I didn’t take in any shows while in Las Vegas, but I did see a presentation on healthcare trends by futurist Andrew Zolli that was almost as eye-popping. According to Zolli, the price of a typical new car in the U.S. includes about $1,000 in materials…and $1,200 in health insurance costs for the men and women who built it.
One of the most significant factors in the perpetually rising cost of healthcare is the distorting effects of employer- and government-paid health insurance that insulates the market from supply and demand. If you have health insurance today it is most likely an employee benefit from your job, thanks to an act of Congress more than 60 years ago. Today at least 25 congressmen would like to undo that.

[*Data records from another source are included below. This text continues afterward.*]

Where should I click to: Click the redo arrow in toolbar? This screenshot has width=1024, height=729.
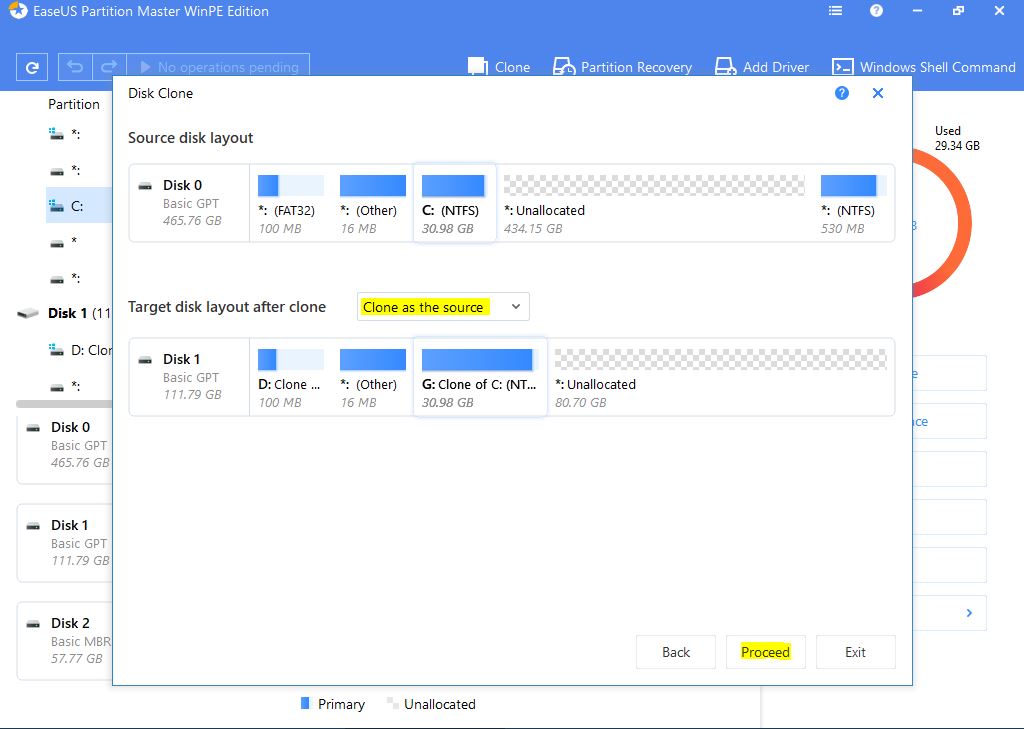point(109,67)
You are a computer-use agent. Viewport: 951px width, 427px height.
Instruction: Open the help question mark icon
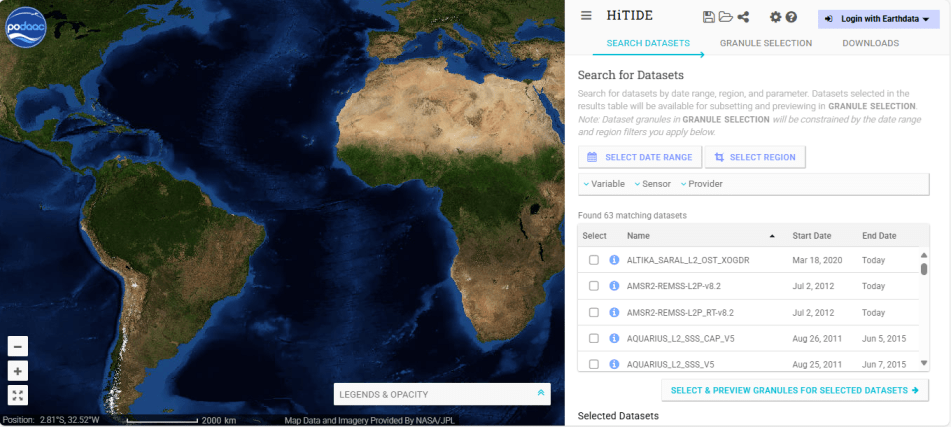[x=791, y=17]
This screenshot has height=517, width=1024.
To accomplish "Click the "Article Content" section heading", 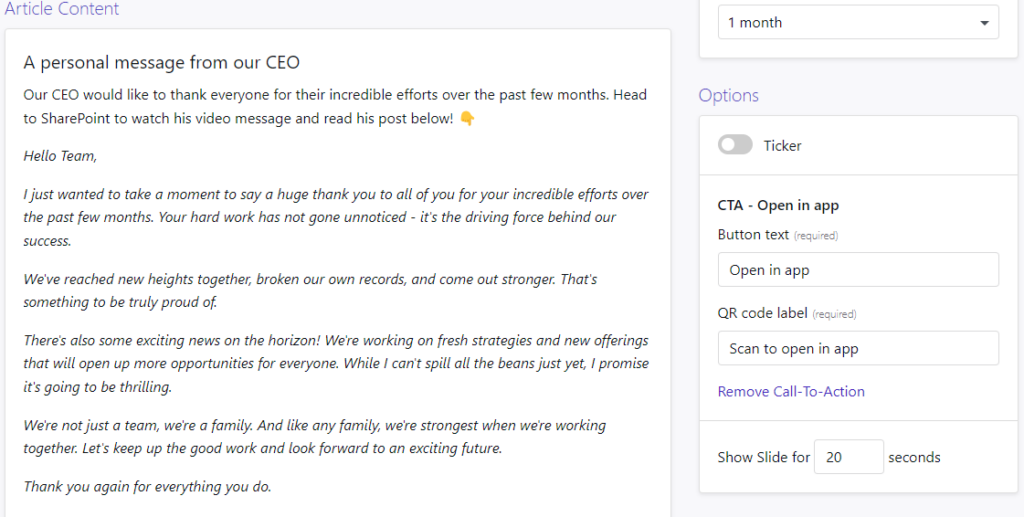I will (61, 9).
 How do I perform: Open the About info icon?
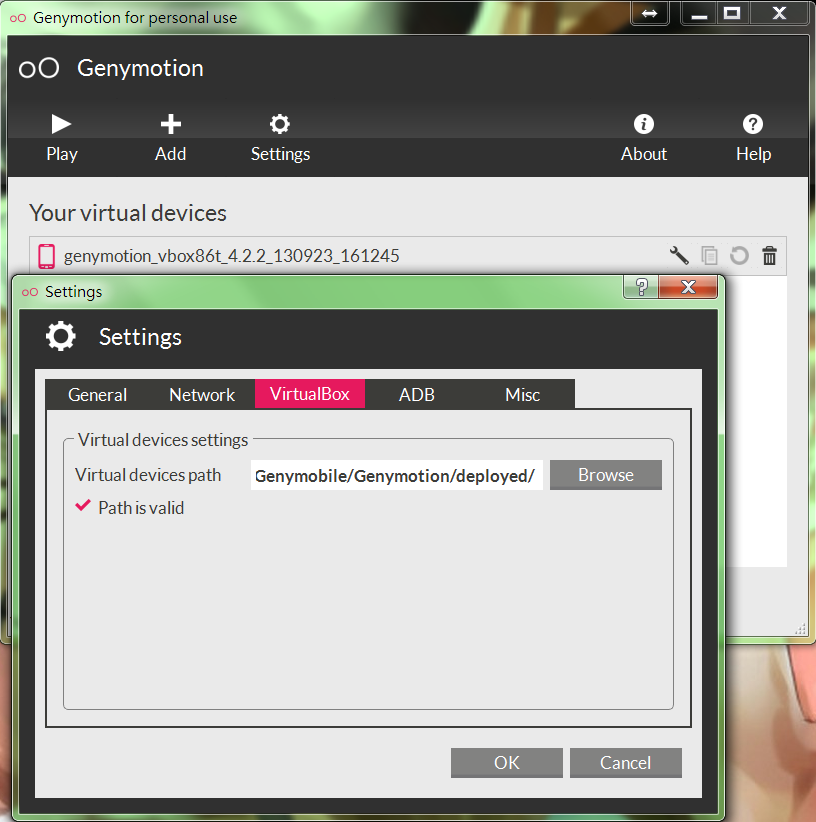644,137
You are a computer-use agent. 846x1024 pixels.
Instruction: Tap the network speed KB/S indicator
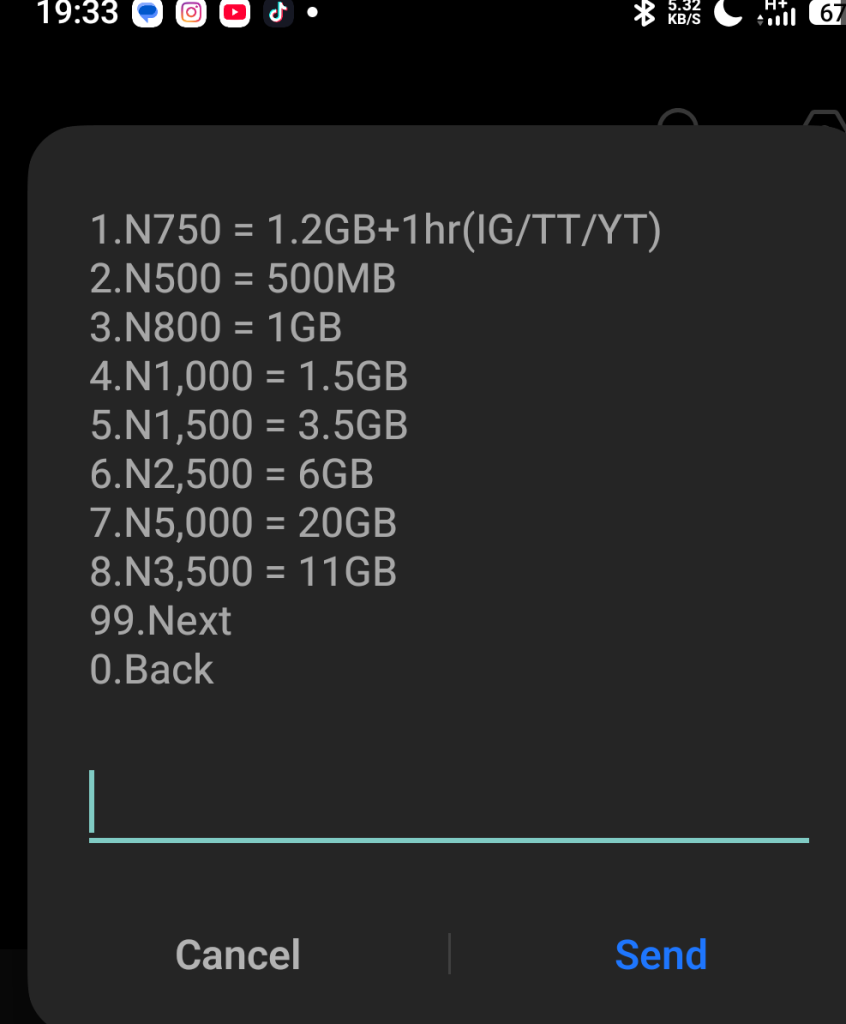coord(684,13)
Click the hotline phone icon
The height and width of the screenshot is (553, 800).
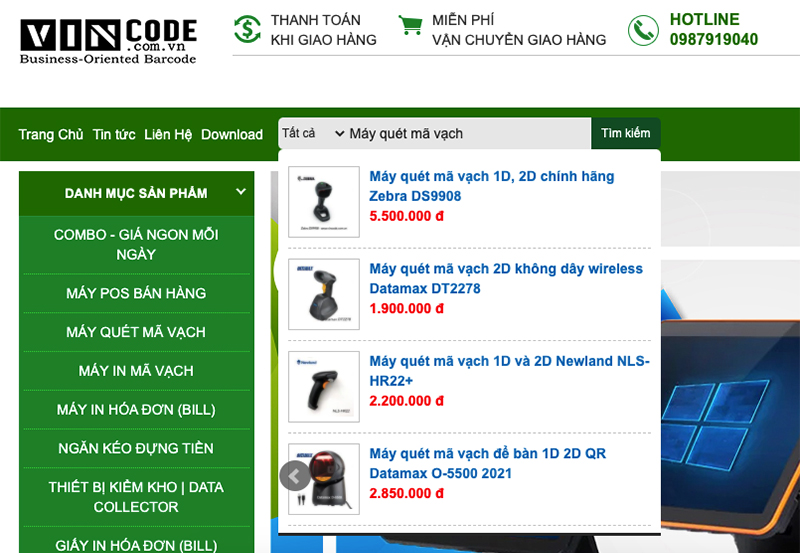click(x=643, y=30)
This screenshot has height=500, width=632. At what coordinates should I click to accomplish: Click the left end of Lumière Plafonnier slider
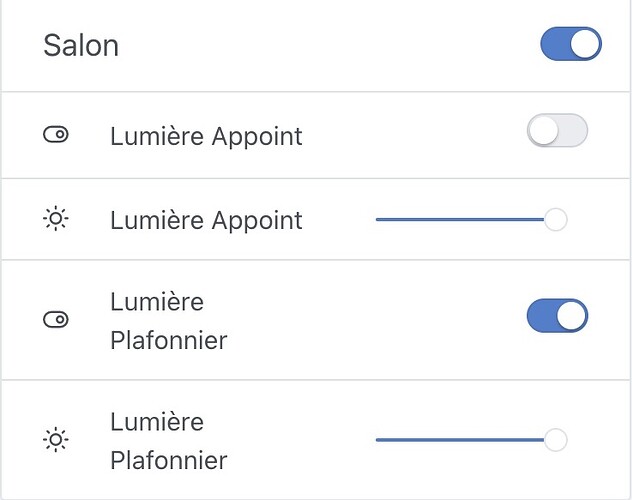coord(379,439)
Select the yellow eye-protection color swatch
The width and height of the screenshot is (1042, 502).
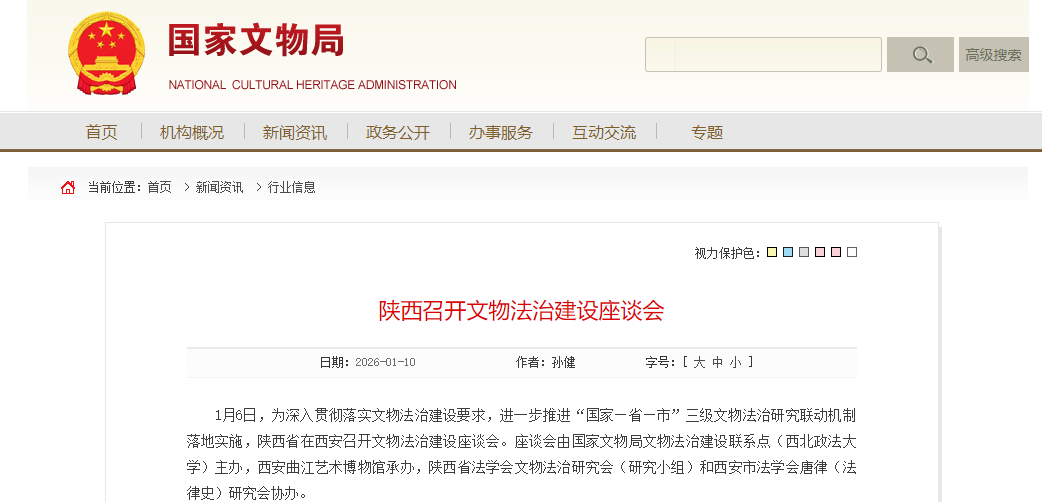(772, 252)
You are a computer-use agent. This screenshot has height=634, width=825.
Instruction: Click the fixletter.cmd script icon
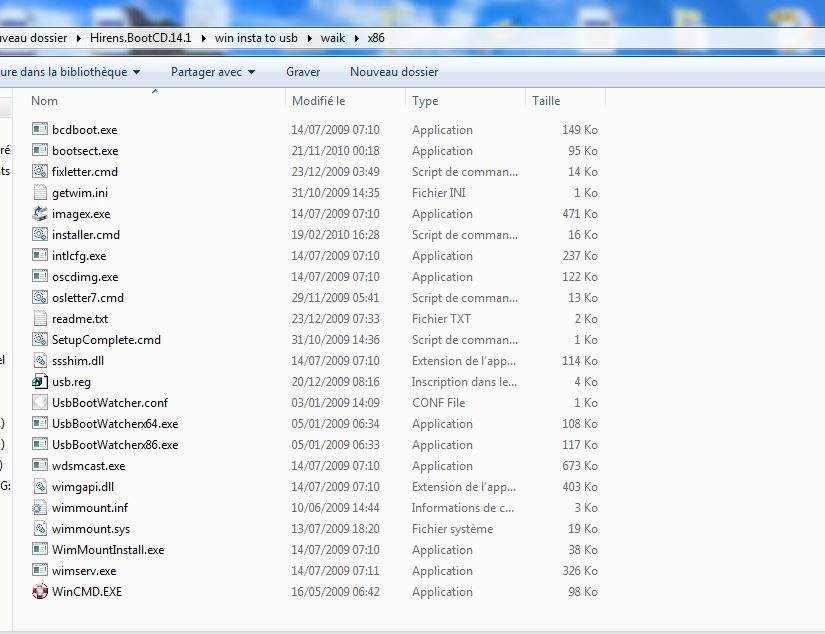coord(40,172)
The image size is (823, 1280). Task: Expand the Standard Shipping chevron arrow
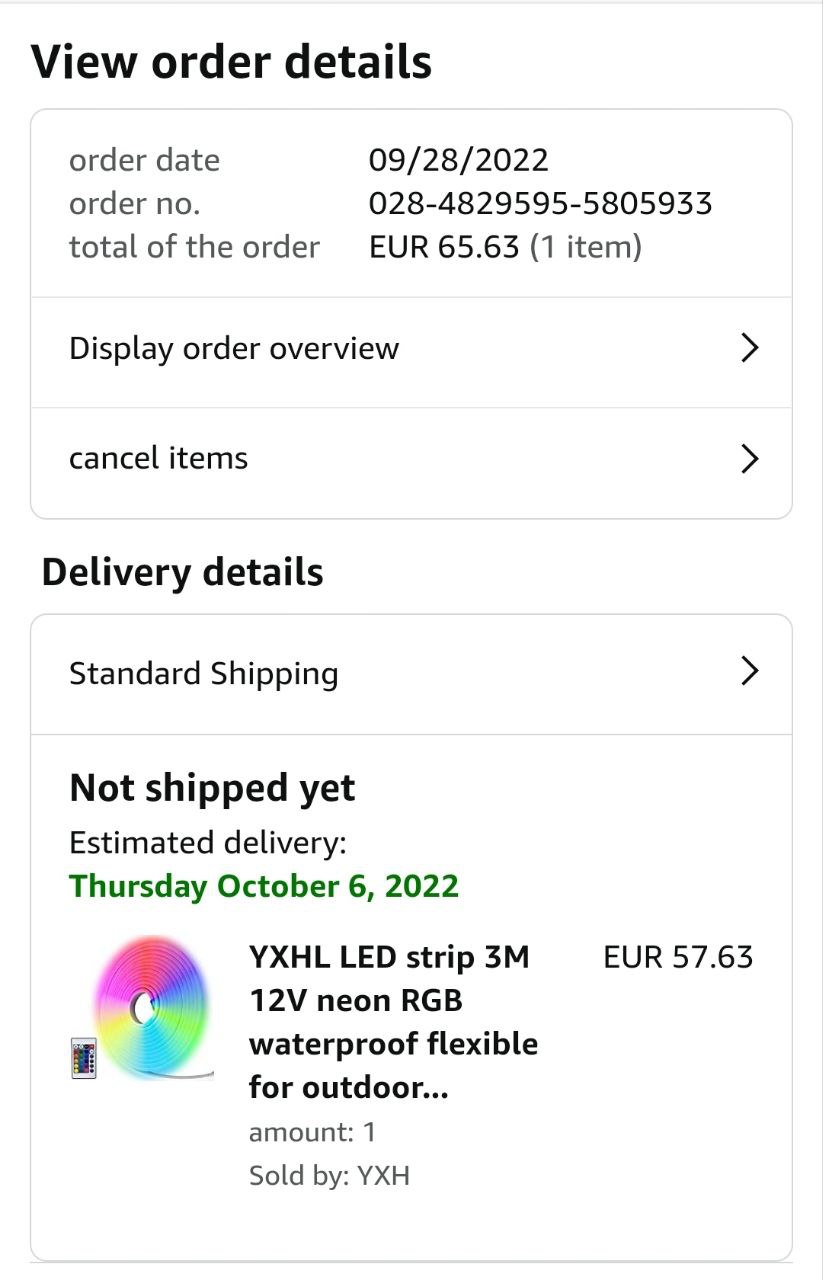(x=749, y=671)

Before you reach for the tar and feathers, however, allow me excerpt a couple of articles that set the stage.
For a little history, here’s what Karl Zinsmeister wrote in the March issue of The American Enterprise magazine (boldface emphasis mine):
The root of this is very simple–and it is an accident of history. During World War II, while strict wage controls forbade companies from paying higher salaries, firms short on labor grew desperate for ways to attract and keep badly needed workers. They discovered the government would let them pay the health costs of employees as a kind of backdoor substitute for increasing their wages. And health benefits, unlike wages, weren’t taxed, a loophole that made them even more attractive to both workers and companies than cash wage increases. Employer-paid health benefits soon became universal and permanent.
The unforeseen side effect was that it became uneconomic for Americans to buy health care for themselves. Why pay your own doctor and insurance bills with after-tax income when your employer can do it with pre-tax dollars? Soon health care seemed like a “free” entitlement to average Americans. Given that something like 80 or 90 percent of our health care costs are now picked up by someone else, it’s no wonder that medical expenditures in the U.S. have soared to 15 percent of our national income (roughly twice the level of countries like Japan, the U.K., and Italy).
What if those World War II employers had offered instead to pay the grocery bills of their workers? Imagine if today hardly anyone handed his own cash to checkout ladies, but instead a food co-op or insurance company selected by your boss covered the costs of whatever food you consumed. You can be sure that 1) You’d be spending a lot less carefully (and a lot more) on groceries today. 2) You’d have much less individual control over your diet. 3) The grocery and food-provision business would be far less efficient and varied and competitive and cost-controlled–almost certainly it would be one of the more troubled sectors of the U.S. economy.
Hmmm, I wonder if opportunistic politicians might be organizing bus rides for seniors to Canada to buy back bacon? Similarly, do you think you’d be happy if the groceries by government plan required you to spend a large chunk of your “benefit” on groceries you didn’t like and didn’t need, even if you never consumed them?